In the listing, change "taskbar" to "dock" in the stretch from the line containing "You are a computer-use" through the line containing "tap(521, 1059)", and give only those lines back with nothing else altered. Leave the pictures out of your answer.

## Data shown
......
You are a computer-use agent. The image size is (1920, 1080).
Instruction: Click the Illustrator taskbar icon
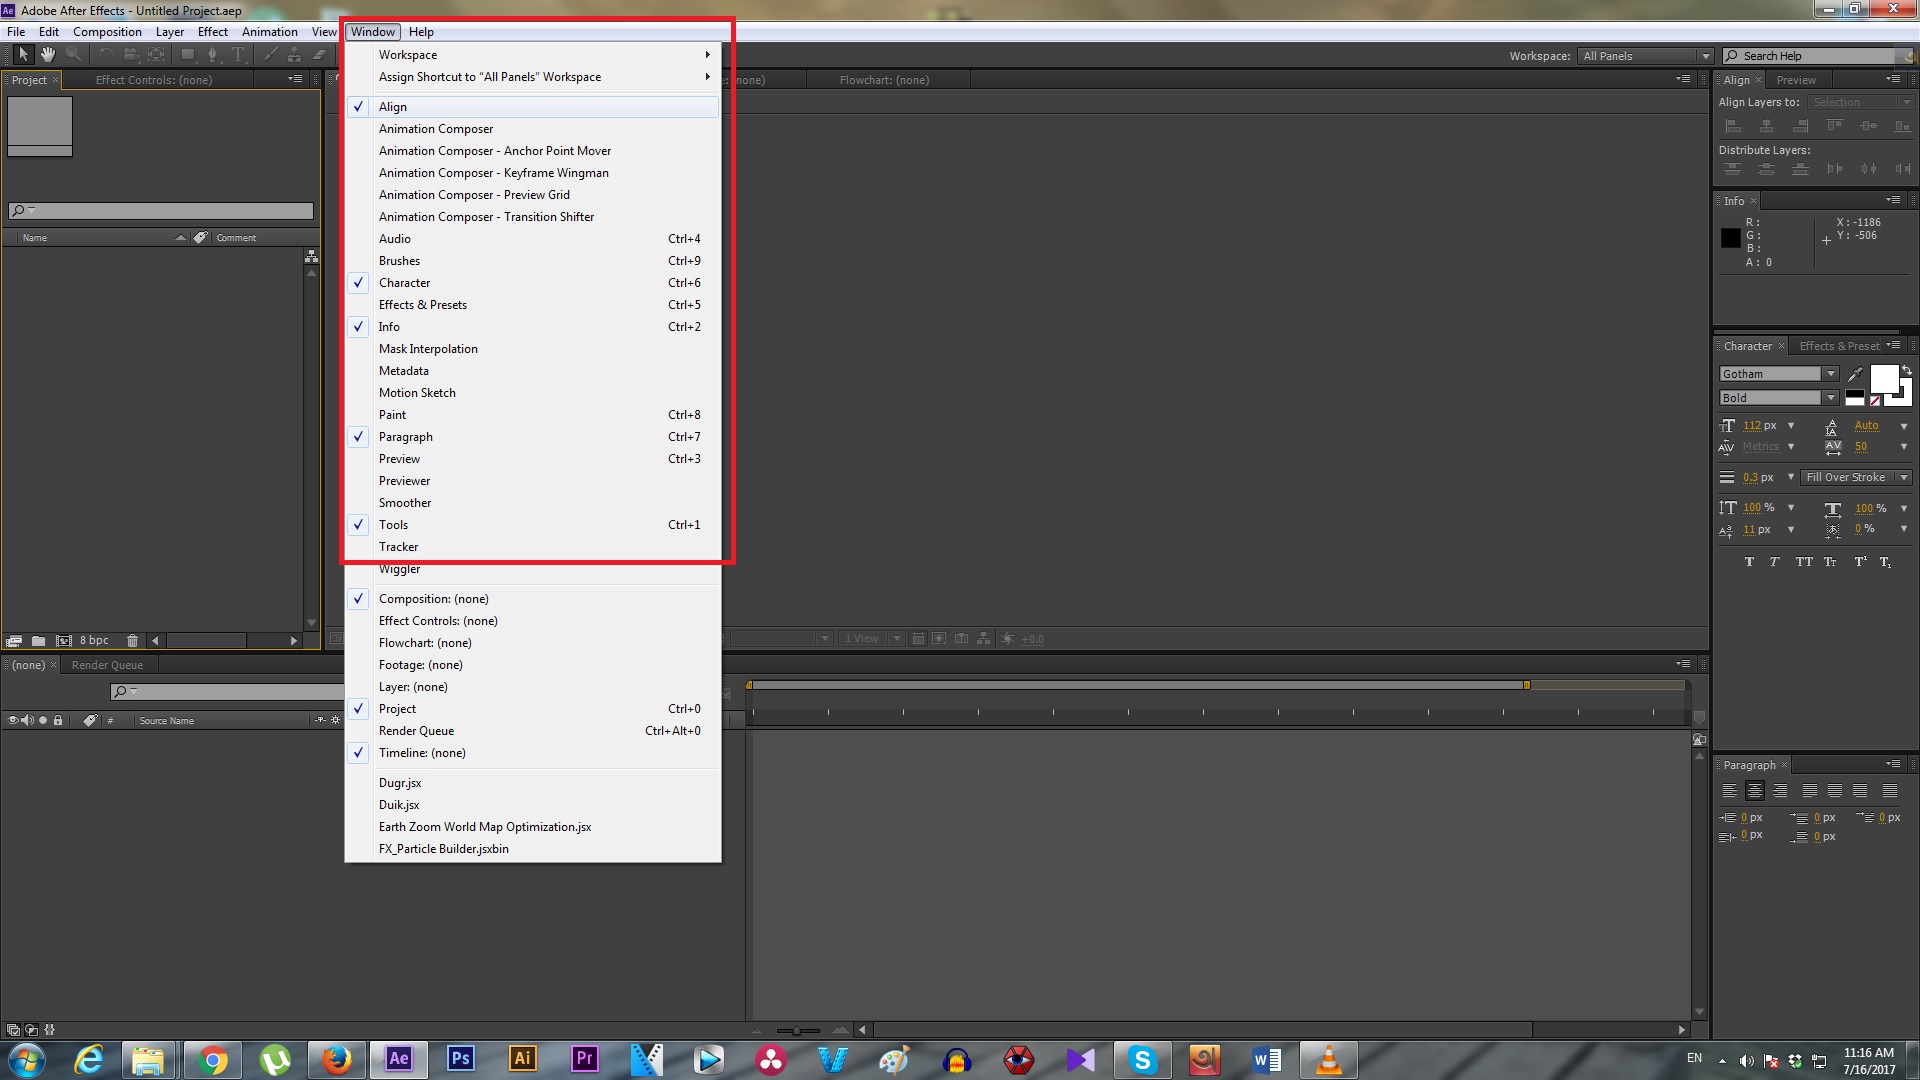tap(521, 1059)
......
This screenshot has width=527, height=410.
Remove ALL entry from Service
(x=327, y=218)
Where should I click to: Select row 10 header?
......
## Reply
You are a computer-use agent. The image size is (1920, 1080).
Instruction: Click the Illustrator dock icon
tap(521, 1059)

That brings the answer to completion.